The day after Hong Kong’s re-vamped Legislative Council election was held on December 19, the central government in Beijing issued a major statement explaining the changes that had been imposed. Titled “Hong Kong: Democratic Progress Under the Framework of One Country Two Systems,” it was only the second document, or White Paper, to be issued on the subject of Hong Kong’s political development since 1997. 

Legislative Council member oath taking
Chief Executive Carrie Lam administers oath-taking of members of seventh-term Legislative Council. Photo: GovHK.

Opinion leaders and promoters were soon out in force explaining the White Paper’s meaning and message. Given the length of the document and the density of its prose, the spin-masters’ task was an essential part of the public information exercise.

Jasper Tsang, the most widely respected of Hong Kong’s pro-Beijing politicians, was among those who tried to help explain the White Paper’s significance. He told viewers during a TVB Straight Talk interview on December 28 that the main point was the unchanged goal of universal suffrage elections for both Hong Kong’s Chief Executive and the local legislature.
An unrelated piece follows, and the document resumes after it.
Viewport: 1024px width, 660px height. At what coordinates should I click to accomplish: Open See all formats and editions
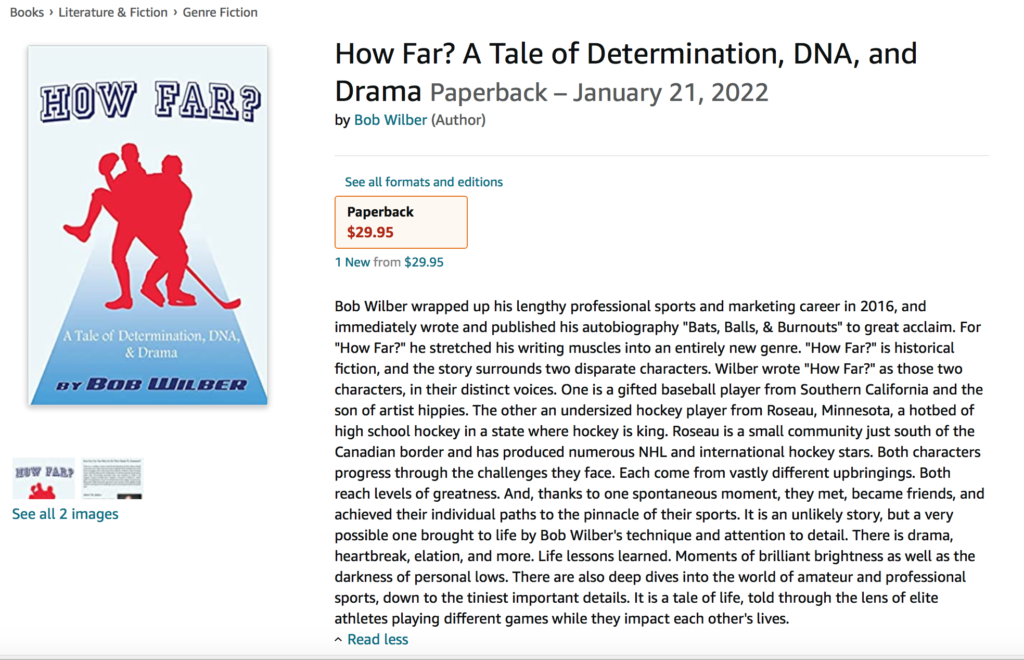pos(424,182)
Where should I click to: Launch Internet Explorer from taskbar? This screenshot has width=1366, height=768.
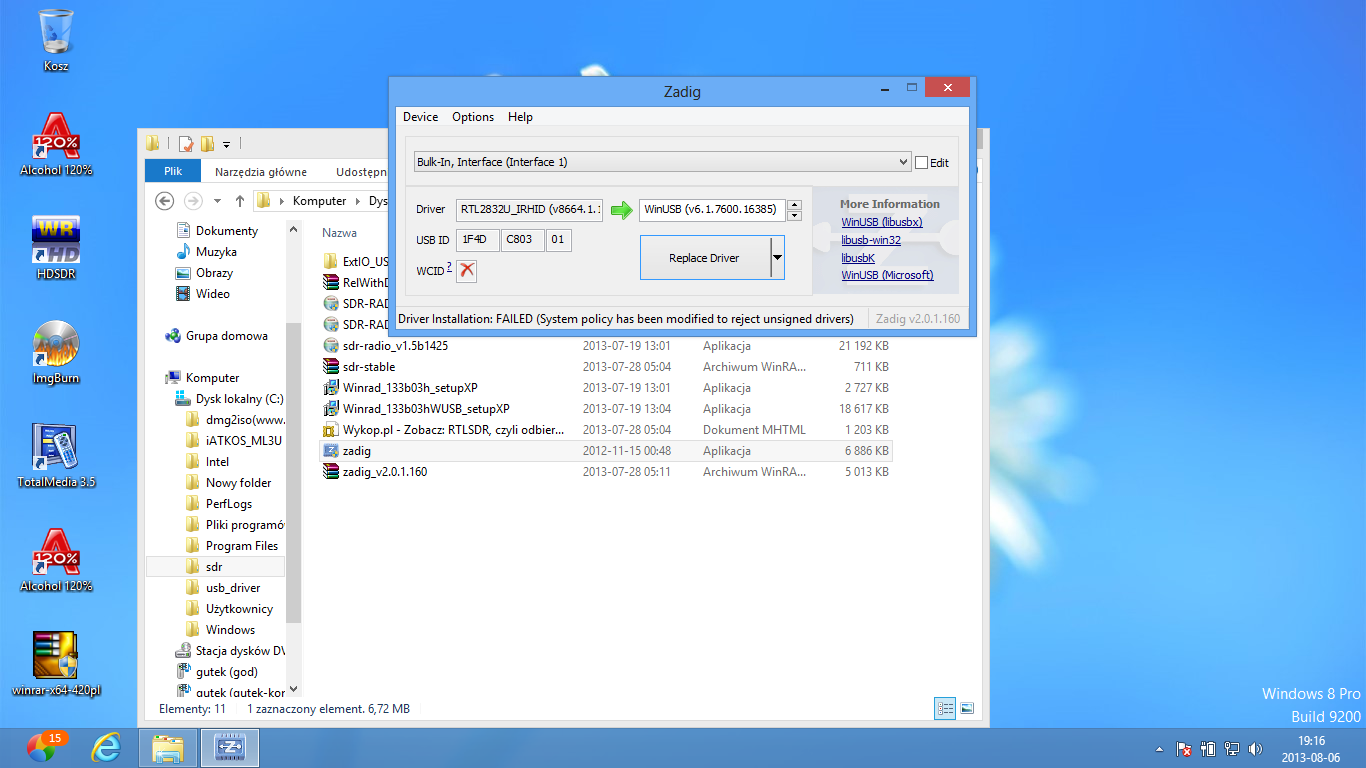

The aim is still full democracy, says the White Paper. And far from sabotaging that goal, the newly revamped election system removes obstacles that blocked its progress. Like a mirage endlessly receding on some desert horizon, the goal of universal suffrage elections has suddenly reappeared amid the gloom.

In fact, all the original formulas designed to ease Hong Kong fears about life under mainland rule remain intact: “one country, two systems,” “Hong Kong people ruling Hong Kong,” “a high degree of autonomy,” and all the rest.

July 1 Jasper Tsang
Former president of Hong Kong’s Legislative Council Jasper Tsang attending a flag raising ceremony at Pui Kiu Middle School on July 1, 2021. File Photo: Candice Chau/HKFP.

But Tsang was honest enough to acknowledge that the first election to be held under Beijing’s new rules, on December 19, was probably not as “broadly representative” as the authorities and the moderator were trying to claim. In a carefully worded response, Tsang said that many people who had previously preferred to vote for other politicians did not find them among the candidates on December 19.

What he did not say is that those missing politicians were the obstacles cleared from the path of universal suffrage because they no longer qualify under the new “patriots only” rules.  Beijing can now allow universal suffrage elections to proceed because the danger such politicians posed has been removed.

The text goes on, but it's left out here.